No, pigs aren't flying yet, but according to an account in the British paper The Guardian, scientists are working on a way to make domestic pigs resistant to African swine fever, a highly contagious ailment that requires slaughtering of infected animals. In Poland this summer, there have been outbreaks of this disease, and at least 6,000 animals are scheduled to be killed. Obviously, this is a big problem for pig farmers especially poor ones (and of course for all consumers, as the costs will be passed on to shoppers).

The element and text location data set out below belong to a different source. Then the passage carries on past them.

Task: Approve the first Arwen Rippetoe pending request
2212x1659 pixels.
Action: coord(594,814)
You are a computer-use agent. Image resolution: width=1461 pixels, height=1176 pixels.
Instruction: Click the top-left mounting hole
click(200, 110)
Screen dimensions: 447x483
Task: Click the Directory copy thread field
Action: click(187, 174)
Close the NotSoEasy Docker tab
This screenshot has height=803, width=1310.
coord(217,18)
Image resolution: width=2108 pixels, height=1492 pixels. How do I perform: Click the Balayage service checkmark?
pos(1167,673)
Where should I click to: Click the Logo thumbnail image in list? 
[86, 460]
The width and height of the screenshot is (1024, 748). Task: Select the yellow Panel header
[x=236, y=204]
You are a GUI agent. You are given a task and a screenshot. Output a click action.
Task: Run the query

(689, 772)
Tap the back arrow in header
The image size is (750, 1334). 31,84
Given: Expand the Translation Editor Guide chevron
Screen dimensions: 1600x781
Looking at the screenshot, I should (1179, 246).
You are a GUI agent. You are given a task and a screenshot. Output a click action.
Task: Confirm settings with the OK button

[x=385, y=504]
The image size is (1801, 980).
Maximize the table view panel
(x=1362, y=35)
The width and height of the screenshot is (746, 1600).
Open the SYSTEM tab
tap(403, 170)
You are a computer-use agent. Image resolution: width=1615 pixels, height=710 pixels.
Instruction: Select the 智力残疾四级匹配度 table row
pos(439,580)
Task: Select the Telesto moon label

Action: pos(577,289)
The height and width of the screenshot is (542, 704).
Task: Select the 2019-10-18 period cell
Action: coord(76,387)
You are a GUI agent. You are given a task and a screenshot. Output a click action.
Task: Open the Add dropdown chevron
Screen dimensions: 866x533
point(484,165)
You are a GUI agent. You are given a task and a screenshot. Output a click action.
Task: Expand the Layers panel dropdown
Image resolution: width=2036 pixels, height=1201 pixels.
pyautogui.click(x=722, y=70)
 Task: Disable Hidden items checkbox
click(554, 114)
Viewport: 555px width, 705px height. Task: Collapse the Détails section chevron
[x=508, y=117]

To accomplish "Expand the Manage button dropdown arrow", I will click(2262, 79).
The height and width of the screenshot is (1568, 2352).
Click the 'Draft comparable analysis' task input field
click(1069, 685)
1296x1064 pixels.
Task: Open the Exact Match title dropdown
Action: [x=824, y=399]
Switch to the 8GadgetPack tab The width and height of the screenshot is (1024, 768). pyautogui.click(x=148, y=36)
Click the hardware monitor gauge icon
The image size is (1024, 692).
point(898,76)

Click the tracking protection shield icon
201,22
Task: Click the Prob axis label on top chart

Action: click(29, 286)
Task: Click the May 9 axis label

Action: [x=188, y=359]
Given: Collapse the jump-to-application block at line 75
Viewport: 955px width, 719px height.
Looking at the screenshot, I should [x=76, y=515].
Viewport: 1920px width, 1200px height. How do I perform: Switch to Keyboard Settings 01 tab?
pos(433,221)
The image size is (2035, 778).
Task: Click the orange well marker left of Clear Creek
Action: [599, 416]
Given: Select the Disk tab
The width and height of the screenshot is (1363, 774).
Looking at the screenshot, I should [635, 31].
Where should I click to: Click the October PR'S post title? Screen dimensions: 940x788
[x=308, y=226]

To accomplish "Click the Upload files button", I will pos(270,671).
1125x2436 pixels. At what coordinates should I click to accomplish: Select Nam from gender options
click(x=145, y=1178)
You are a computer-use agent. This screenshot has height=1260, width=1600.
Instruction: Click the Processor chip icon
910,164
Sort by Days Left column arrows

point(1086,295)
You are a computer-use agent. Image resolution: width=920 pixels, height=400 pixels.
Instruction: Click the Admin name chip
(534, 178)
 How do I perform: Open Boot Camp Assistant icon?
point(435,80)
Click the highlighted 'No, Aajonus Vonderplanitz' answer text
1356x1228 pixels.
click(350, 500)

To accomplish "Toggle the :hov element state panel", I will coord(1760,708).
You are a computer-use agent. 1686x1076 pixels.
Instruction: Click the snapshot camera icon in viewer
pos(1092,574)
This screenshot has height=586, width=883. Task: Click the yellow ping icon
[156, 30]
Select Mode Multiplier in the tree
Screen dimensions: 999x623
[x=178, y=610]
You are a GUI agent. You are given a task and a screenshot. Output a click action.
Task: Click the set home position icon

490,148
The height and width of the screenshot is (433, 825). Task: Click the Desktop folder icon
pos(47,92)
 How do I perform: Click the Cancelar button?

The technique to make the pigs resistant involves a gene from African warthogs, close relatives of the domestic varieties. Warthogs are naturally resistant to African swine fever. By flipping a gene in fertilized eggs from domestic pigs, the experimental animals will have a gene more like that of the wild pigs. Then the altered eggs are transferred back to the mother pig and are gestated and born normally.
Genetically altered piglets have been born, and are ready to be tested for swine fever resistance. If the technique is successful, it will be applied more widely and should be instrumental in wiping out the disease.
ACSH s Dr. Ruth Kava commented This would be a real bonanza for both farmers and consumers, as one might imagine that less economic burden to farmers should result in lower food prices to consumers. And since there are no viruses used to carry genes and no transfers from unrelated species, there is virtually nothing for anti-GMOers to complain about. We hope the testing phase is successful and the technique can be widely applied soon.